Tem vaca prenha no matadouro

Foto: ASB

Testemunhou o abate duma vaca leiteira prenha que teve o feto arrancado do útero. Já era criatura bem formada tirada de dentro do animal rasgado com faca longa após tiro no crânio e sangria.

Aquilo incomodou tanto que desejou que virasse alucinação. Mas não, era realidade bem clara e ordinária. Com problemas nas articulações a vaca caminhava fragilizada e encolhia-se na tentativa de proteger quem não nasceu e não nasceria.

Sua sensibilidade tinha ganhado mais intensidade, suas emoções conflitavam e suas dores se multiplicavam. Ser tocada era como ser violada, denunciava sua rejeição que também era combinação de traumas.

Depois de resistir a chegar ao box, encolheu-se num canto e foi puxada para que a pistola alcançasse o crânio. O primeiro disparo não funcionou e deram mais um. Enquanto gemia e fazia esforço para não cair, tentou recuar até a parede do fundo, mas caiu de lado – sem forças e com patas sobrepostas.

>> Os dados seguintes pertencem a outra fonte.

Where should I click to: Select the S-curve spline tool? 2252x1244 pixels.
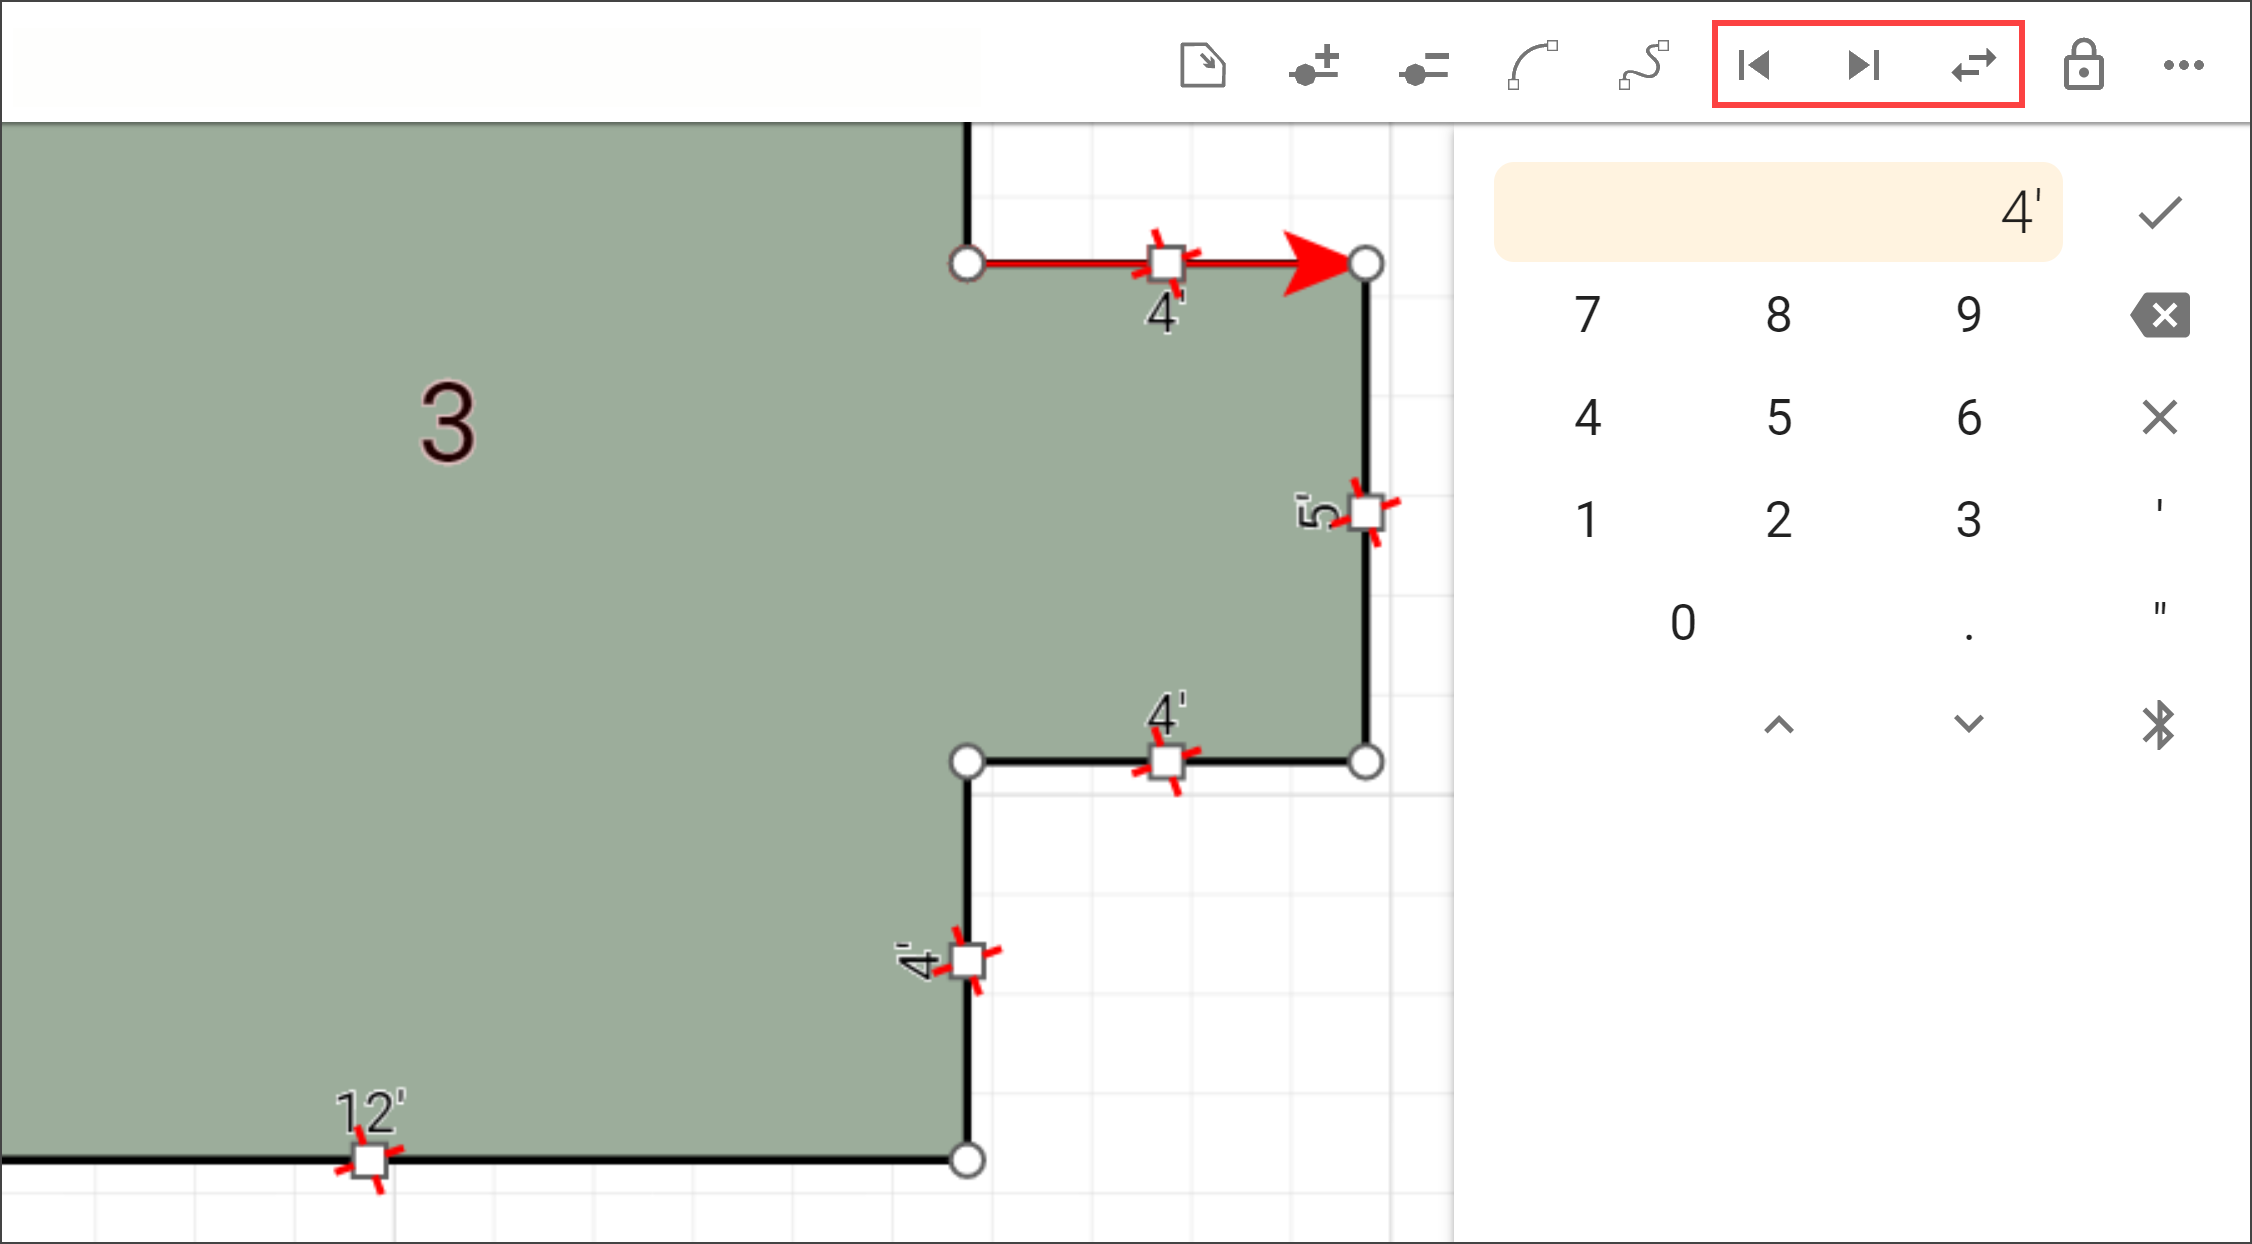(1643, 66)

Naquele instante ouviu gemido tão doloroso. Espuma grossa formou-se na boca e foi arrastada e pendurada. Imaginou uma mulher grávida de ponta-cabeça. “O que diriam?” Conforme o sangue da vaca descia e a morte acontecia, uma manifestação de vida era percebida – não dela que se foi.

Daquele corpo ainda quente removeram o feto que tentou inflar os pulmões e respirar. Mas assim que chegou ao mundo foi recebido com dois golpes na cabeça e morreu. Disseram que estava maduro – e mais nada.

Desejou apagar aquela terrível e indesejada lembrança. Então percebeu que apagá-la não significaria que deixou de existir e pensou na repetição daquela situação pelo mundo.

Lá fora, o dono do rebanho abatido estacionou uma caminhonete que trazia de um lado adesivo de sua fazenda leiteira e do outro de um coletivo pró-vida – antiaborto. “Respeite a vida” – logo abaixo.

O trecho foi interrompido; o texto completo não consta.